TASK STATEMENT
Return only the stretch of the material below that begins with the line containing "Task: Select 设备管理器 in the tree" and ends with the line containing "This screenshot has height=470, width=877.", exactly; both of those lines belong to it.

DATA UNDER STUDY
-----
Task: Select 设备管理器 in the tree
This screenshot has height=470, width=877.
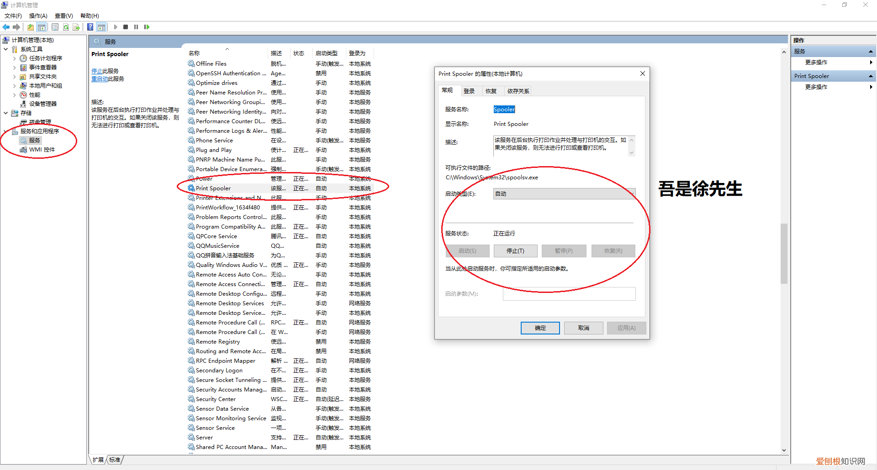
-----
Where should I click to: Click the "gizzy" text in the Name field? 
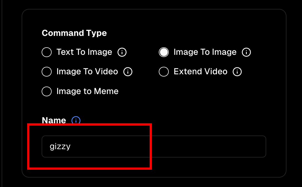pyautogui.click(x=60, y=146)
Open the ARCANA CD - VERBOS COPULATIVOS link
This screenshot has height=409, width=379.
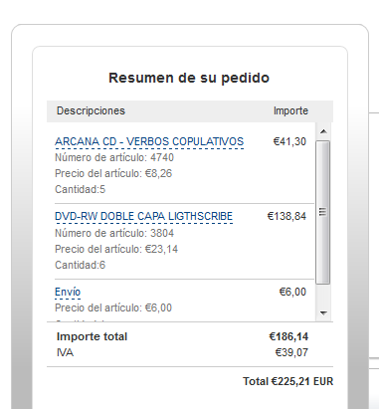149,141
-----
SOLVED EXERCISE
Task: Select 设备管理器 in the tree
This screenshot has height=470, width=877.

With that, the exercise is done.